## [WHAT NEEDS TO BE DONE]
If pictures appear, leave them out, and return exactly the lines from the one holding "The image size is (707, 382)." through the last line of the listing below.

**** EXTRACTED RECORDS ****

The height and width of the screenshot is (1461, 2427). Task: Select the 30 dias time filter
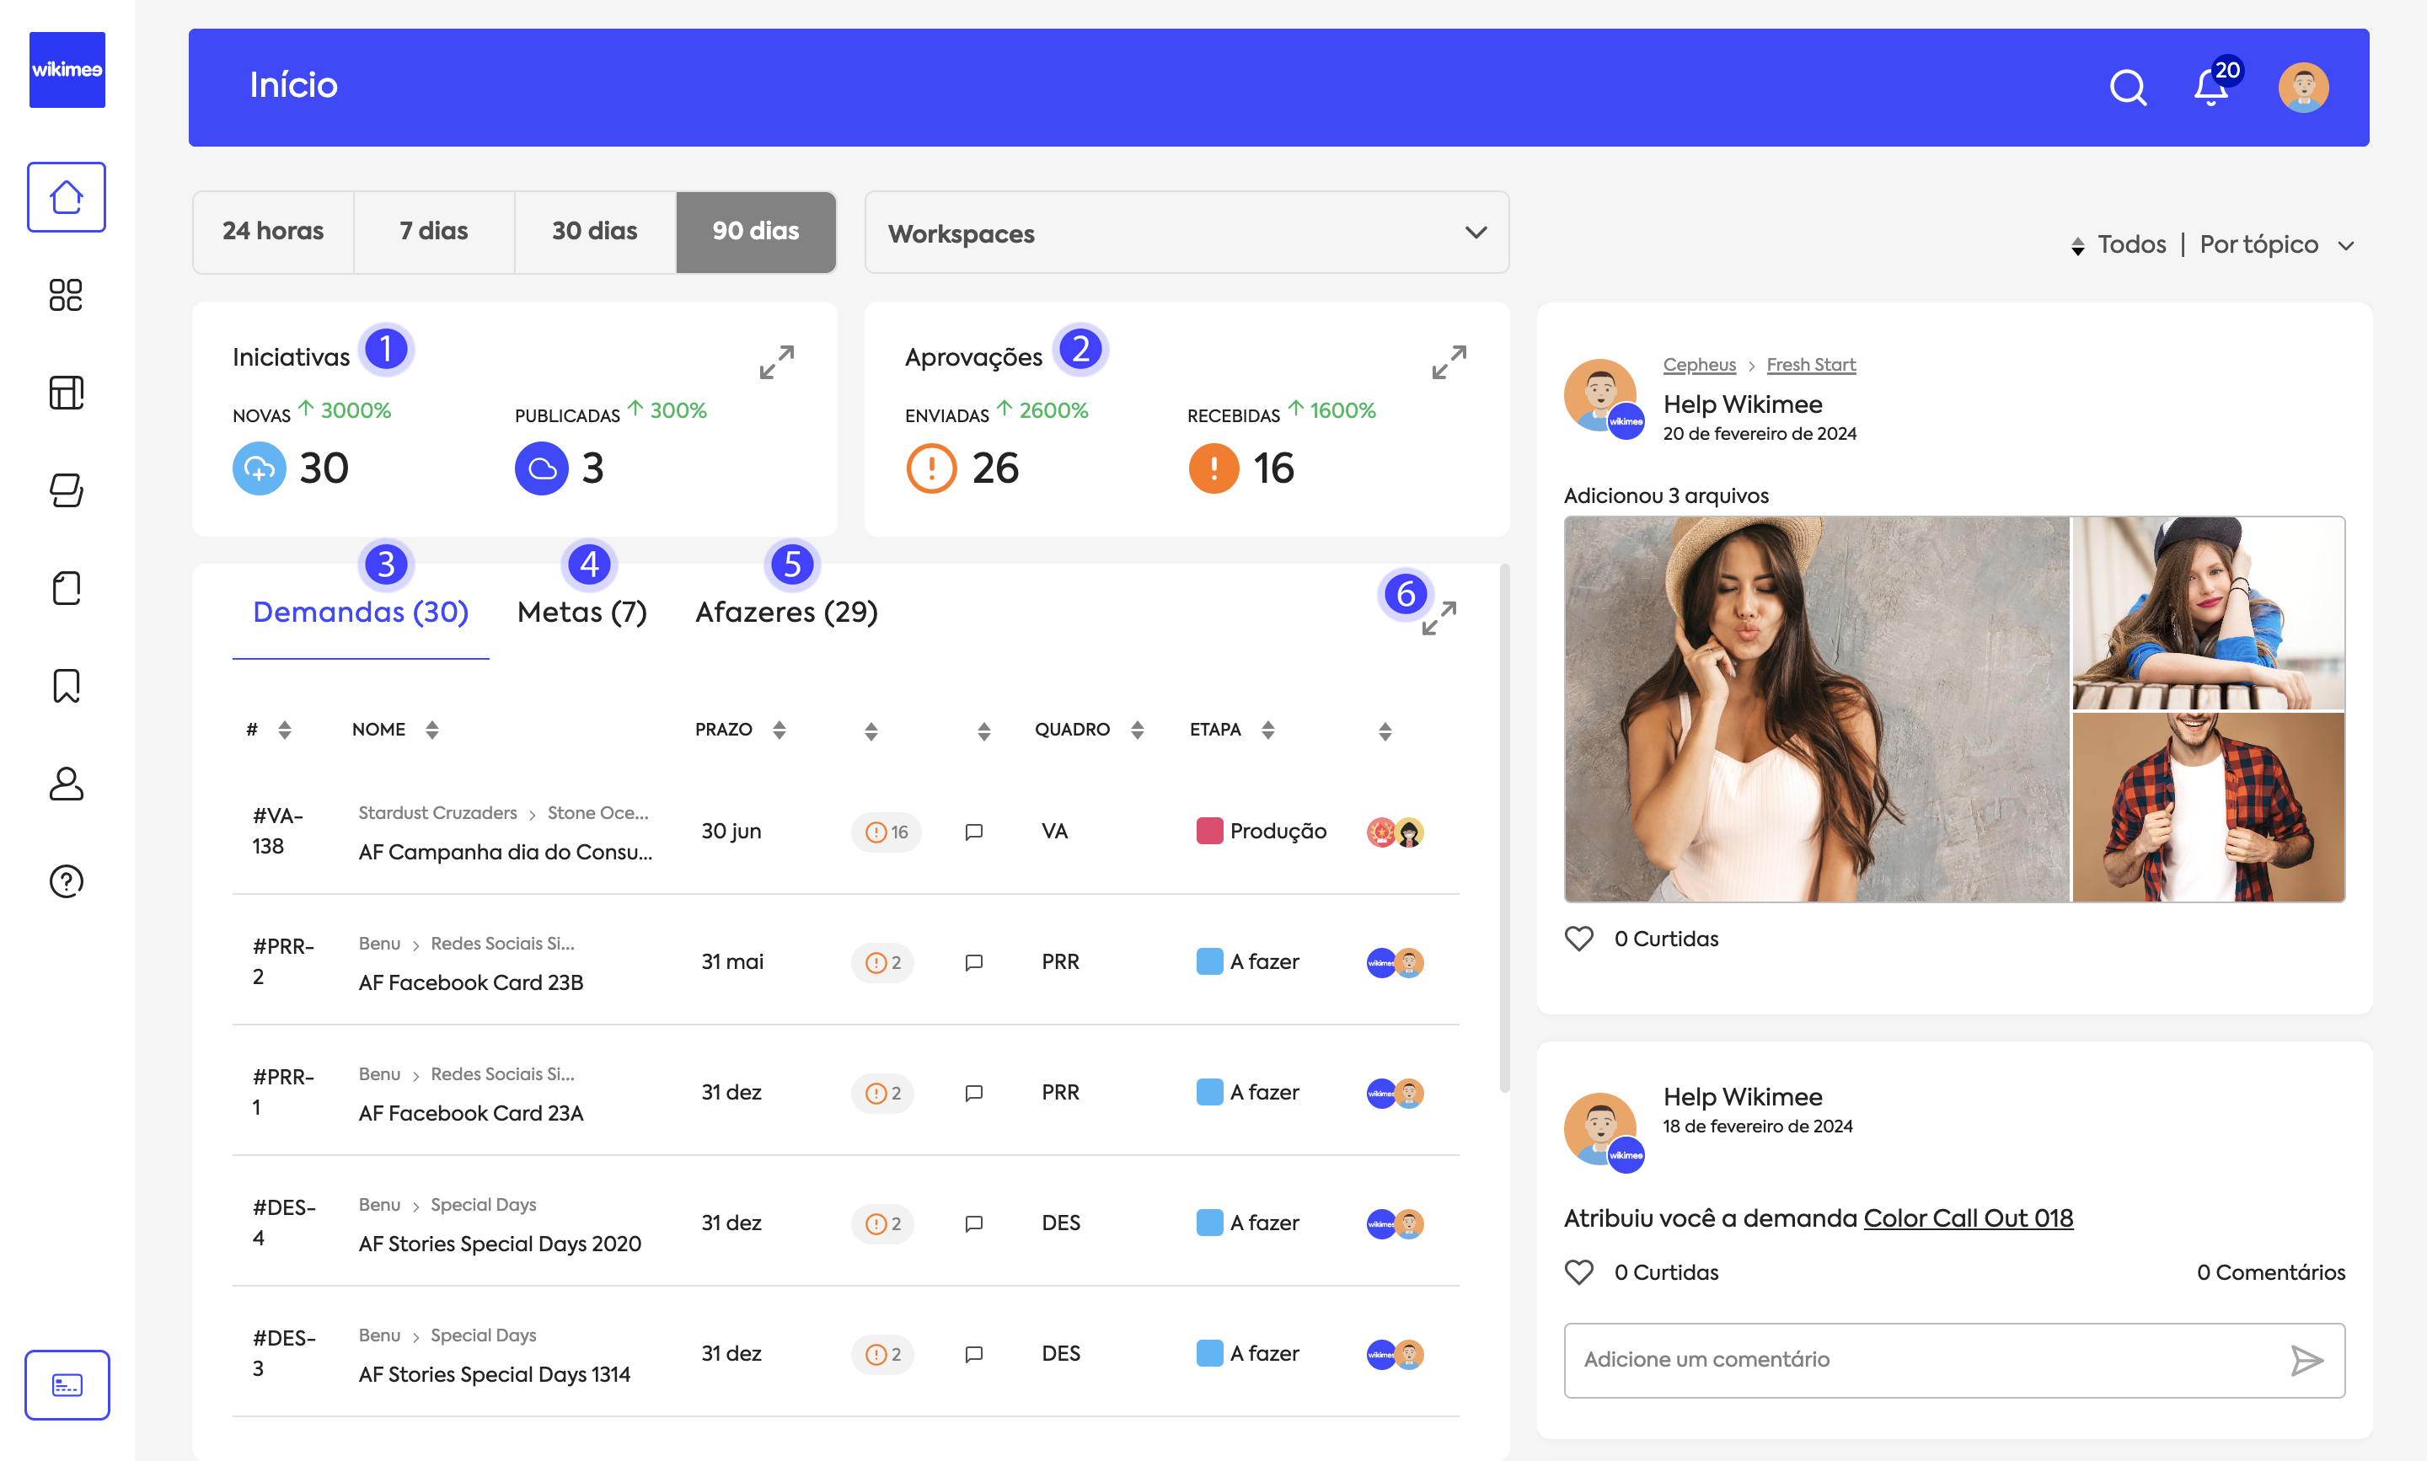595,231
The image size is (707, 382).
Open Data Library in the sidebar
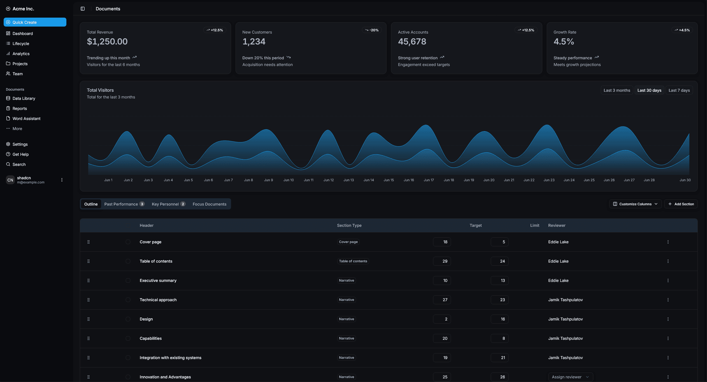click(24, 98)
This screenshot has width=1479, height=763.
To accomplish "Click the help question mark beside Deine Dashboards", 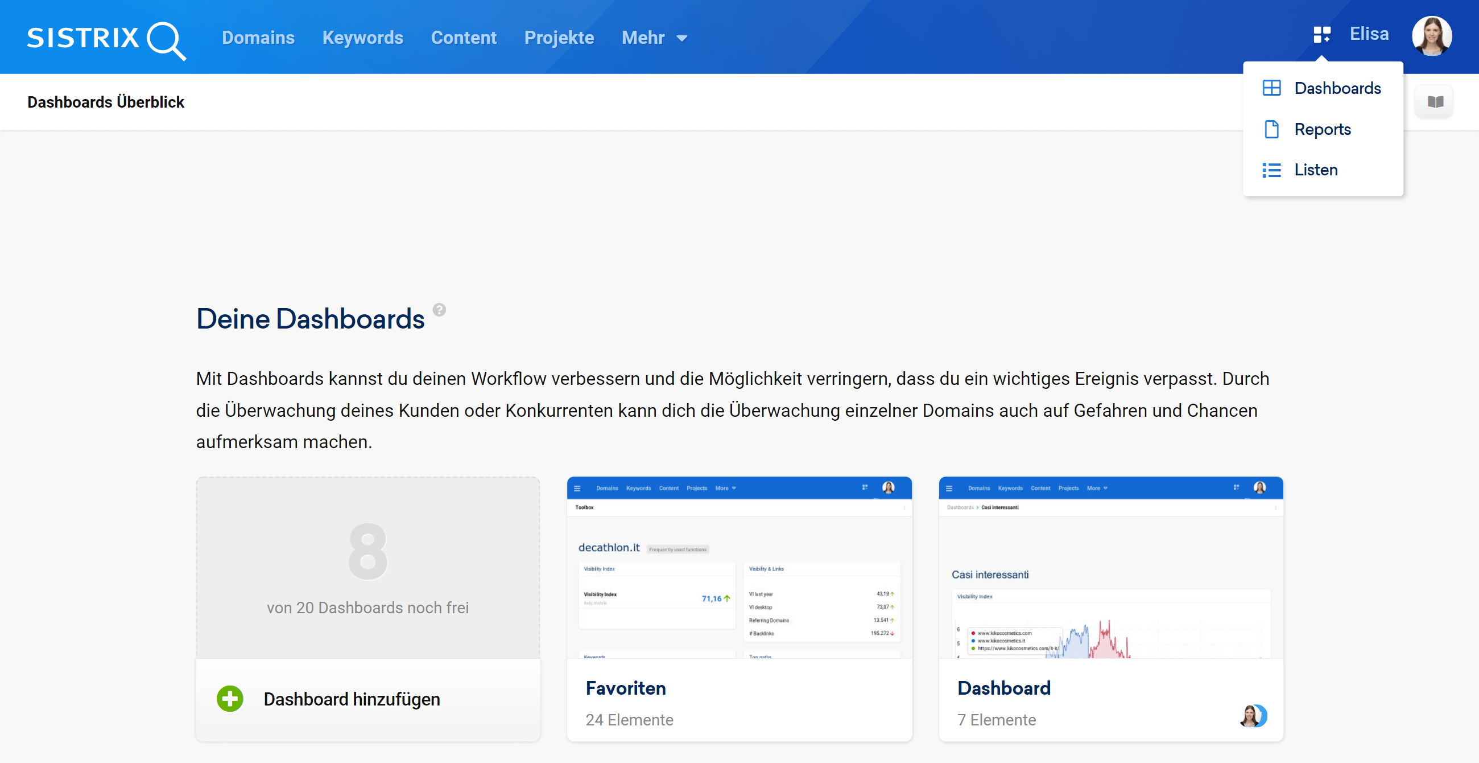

****

## [PROBLEM SOLUTION]
The image size is (707, 382).
Open Data Library in the sidebar
click(24, 98)
This screenshot has width=1479, height=763.
To accomplish "Click the help question mark beside Deine Dashboards", 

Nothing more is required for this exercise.